Remote Access (Secure) to Home Computer - (OpenWRT+No-IP+WireGuard)

Categories:

  5 minute read  

What-is-this-Talking-About

This is a set of my working notes, barely polished. AI helped me organize my thought process and trial attempts, including the detours and final solutions, into a document format.
Actually, ever since I started my blog on Github Pages, I have naturally and happily added an extra step to my workflow: moving records from Obsidian into my Github Blog.

Environment: OpenWrt 23.05 Goal: Enable external access to internal network resources via WireGuard, ensuring automatic synchronization when the public IP changes.

Requirements

To implement remote access to the intranet, two things are mandatory:

    1. Our ISP must provide a public IP for our broadband (dynamic is fine), and the main router must obtain this public IP directly as the WAN address, avoiding multiple routing layers caused by optical modem NAT forwarding.
    1. We need a domain name that can be bound to our public IP.

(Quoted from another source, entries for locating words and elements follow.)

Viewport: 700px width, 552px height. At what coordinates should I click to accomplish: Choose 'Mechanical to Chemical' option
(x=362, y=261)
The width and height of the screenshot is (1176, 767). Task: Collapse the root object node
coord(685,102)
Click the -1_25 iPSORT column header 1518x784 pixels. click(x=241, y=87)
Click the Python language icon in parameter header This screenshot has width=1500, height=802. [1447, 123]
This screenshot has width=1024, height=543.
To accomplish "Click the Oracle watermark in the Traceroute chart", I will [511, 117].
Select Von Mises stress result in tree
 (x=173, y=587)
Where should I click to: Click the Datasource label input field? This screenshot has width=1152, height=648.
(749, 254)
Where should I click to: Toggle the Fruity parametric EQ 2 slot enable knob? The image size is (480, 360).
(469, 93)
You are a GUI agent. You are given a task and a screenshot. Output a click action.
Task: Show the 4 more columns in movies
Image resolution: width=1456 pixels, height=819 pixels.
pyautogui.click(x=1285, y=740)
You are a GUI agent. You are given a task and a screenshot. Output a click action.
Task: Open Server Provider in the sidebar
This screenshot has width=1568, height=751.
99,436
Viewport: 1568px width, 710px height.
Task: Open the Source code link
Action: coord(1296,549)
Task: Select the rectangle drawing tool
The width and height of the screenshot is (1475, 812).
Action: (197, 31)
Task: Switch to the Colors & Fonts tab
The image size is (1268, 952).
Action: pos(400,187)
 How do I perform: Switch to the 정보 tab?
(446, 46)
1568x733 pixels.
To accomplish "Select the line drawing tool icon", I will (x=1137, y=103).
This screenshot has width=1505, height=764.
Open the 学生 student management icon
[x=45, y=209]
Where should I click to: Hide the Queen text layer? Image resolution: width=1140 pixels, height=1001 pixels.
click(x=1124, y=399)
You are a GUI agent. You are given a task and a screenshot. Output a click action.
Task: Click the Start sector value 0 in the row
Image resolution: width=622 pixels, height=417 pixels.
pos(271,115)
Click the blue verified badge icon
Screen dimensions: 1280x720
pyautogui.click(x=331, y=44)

Part 1: Review and Retrospective of the DDNS Phase

1. Encountered Bug (Failure Point)

  • Phenomenon: Clicking “Update DDns Services List” forever displays NO_LIST, making it impossible to select no-ip.com from the dropdown menu.
  • Root Cause (Speculation):
    • The OpenWrt firmware, due to being stripped-down or network issues, lacks HTTPS root certificates (ca-certificates).
    • Or the router’s DNS is not yet configured properly, failing to resolve the server address for the download list.
    • This causes wget or curl commands to fail when downloading service provider data packets from official OpenWrt sources.

2. Workaround

  • What we did: We abandoned the “rely on preset list” automation path and switched to “manual mode” (Custom Mode).
  • Key Actions:
    1. Set the service provider to -- custom --.
    2. Manually constructed the No-IP API update link: http://[USERNAME]:[PASSWORD]@dynupdate.no-ip.com...
    3. Critical Fix: Considering potential certificate issues, we used http:// instead of https:// and unchecked “Use HTTP Secure” to ensure a successful handshake even in an imperfect certificate environment.

3. Lessons Learned

In OpenWrt, the “Preset List” is just a convenient shortcut, not a necessity. As long as you know the provider’s API format, using Custom Mode is often faster and more direct than patching the system environment (installing certificates, troubleshooting network).

Part 2: WireGuard Server Configuration

1. Interface Settings

  • Name: wg0
  • Private Key: Click Generate to create one. (Note: Do NOT click this button again afterwards, or all paired clients will become invalid).
  • Listen Port: 51820
  • IP Address: 10.0.10.1/24 (VPN dedicated subnet)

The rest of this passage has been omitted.